Secular state
A secular state is a concept of secularism, whereby a state or country purports to be officially neutral in matters of religion, supporting neither religion nor irreligion.[1] A secular state also claims to treat all its citizens equally regardless of religion, and claims to avoid preferential treatment for a citizen from a particular religion/nonreligion over other religions/nonreligion. Secular states do not have a state religion or equivalent, although the absence of a state religion does not guarantee that a state is secular.
Secular states become secular either upon establishment of the state or upon secularization of the state (e.g. France). Movements for laïcité in France and for the separation of church and state in the United States defined modern concepts of secularism. Historically, the process of secularising states typically involves granting religious freedom, disestablishing state religions, stopping public funds to be used for a religion, freeing the legal system from religious control, freeing up the education system, tolerating citizens who change religion or abstain from religion, and allowing political leadership to come to power regardless of religious beliefs.[2]
Not all legally secular states are completely secular in practice.
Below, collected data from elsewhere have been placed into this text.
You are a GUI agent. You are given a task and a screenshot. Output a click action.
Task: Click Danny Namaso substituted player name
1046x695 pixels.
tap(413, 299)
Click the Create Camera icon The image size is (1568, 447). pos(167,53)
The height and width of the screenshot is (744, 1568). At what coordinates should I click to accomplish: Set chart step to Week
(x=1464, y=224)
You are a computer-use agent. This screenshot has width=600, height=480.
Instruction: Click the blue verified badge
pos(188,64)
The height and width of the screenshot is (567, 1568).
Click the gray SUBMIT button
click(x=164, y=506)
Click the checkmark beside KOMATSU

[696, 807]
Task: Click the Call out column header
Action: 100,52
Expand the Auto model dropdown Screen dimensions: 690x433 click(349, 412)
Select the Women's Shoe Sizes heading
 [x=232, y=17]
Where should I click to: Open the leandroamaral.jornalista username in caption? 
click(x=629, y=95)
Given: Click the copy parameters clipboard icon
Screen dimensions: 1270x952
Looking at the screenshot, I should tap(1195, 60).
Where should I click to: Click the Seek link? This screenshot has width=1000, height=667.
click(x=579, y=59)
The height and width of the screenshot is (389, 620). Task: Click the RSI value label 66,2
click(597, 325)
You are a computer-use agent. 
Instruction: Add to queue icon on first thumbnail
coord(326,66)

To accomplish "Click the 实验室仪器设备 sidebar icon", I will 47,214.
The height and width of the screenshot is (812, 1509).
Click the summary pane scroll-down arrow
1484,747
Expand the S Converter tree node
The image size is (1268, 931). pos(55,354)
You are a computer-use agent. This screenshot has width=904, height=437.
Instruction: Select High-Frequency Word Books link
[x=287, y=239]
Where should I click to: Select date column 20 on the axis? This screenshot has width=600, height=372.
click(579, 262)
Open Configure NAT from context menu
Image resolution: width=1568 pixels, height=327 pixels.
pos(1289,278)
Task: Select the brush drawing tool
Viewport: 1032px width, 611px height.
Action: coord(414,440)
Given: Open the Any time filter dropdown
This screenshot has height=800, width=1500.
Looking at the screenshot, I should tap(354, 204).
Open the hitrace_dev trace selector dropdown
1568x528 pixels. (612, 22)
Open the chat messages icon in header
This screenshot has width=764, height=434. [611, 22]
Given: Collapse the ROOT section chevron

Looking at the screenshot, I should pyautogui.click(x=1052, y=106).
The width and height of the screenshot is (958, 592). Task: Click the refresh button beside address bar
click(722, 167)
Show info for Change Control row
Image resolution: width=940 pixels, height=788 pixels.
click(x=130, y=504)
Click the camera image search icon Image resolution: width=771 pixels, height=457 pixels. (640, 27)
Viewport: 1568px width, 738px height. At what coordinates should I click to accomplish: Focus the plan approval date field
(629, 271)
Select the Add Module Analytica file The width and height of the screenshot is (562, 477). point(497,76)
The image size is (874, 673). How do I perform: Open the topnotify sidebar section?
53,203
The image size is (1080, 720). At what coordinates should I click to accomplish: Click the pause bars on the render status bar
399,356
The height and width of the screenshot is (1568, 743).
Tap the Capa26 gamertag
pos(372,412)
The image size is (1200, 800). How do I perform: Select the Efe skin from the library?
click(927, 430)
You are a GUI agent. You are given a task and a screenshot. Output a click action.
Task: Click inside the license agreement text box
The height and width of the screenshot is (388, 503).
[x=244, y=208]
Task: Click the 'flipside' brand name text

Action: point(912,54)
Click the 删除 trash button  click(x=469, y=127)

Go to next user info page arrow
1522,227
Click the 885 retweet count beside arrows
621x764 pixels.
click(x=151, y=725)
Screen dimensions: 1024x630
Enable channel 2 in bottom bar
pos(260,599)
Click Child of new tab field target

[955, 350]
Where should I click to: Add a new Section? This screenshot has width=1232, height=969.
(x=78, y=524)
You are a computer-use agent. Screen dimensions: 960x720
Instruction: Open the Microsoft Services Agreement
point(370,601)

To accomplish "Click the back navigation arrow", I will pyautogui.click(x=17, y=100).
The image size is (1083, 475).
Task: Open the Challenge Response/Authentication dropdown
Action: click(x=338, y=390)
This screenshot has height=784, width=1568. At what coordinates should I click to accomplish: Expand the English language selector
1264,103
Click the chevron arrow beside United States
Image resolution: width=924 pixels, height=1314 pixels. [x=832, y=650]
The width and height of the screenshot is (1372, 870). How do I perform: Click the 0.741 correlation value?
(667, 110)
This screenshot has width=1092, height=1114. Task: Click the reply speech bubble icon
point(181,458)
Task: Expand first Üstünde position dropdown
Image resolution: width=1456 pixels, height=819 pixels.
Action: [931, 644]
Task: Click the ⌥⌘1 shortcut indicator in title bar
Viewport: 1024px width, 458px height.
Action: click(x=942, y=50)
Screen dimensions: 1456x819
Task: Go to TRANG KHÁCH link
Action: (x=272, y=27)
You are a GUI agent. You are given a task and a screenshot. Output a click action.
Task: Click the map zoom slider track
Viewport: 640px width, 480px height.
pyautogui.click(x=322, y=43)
In France for example, many Christian holy days are official holidays for the public administration, and teachers in Catholic schools are salaried by the state.[3] In India, the government gives subsidy in airfare for Muslims going on Haj pilgrimage(See Haj subsidy). In 2007, the government had to spend Rs. 47,454 per passenger.[4]
Many states that nowadays are secular in practice may have legal vestiges of an earlier established religion. Secularism also has various guises which may coincide with some degree of official religiosity. Thus, in the Commonwealth Realms, the head of state is required to take the Coronation Oath[5] swearing to uphold the Protestant faith. The United Kingdom also maintains positions in its upper house for 26 senior clergymen of the established Church of England known as the Lords Spiritual (spiritual peers).[6] While Scotland is part of the United Kingdom the Scottish Parliament declared Scotland a secular state but maintains the religious monarch[7]. The reverse progression can also occur, a state can go from being secular to a religious state as in the case of Iran where the secularized state of the Pahlavi dynasts was replaced by the Islamic Republic (list below). Over the last 250 years, there has been a trend towards secularism.[8][9][10]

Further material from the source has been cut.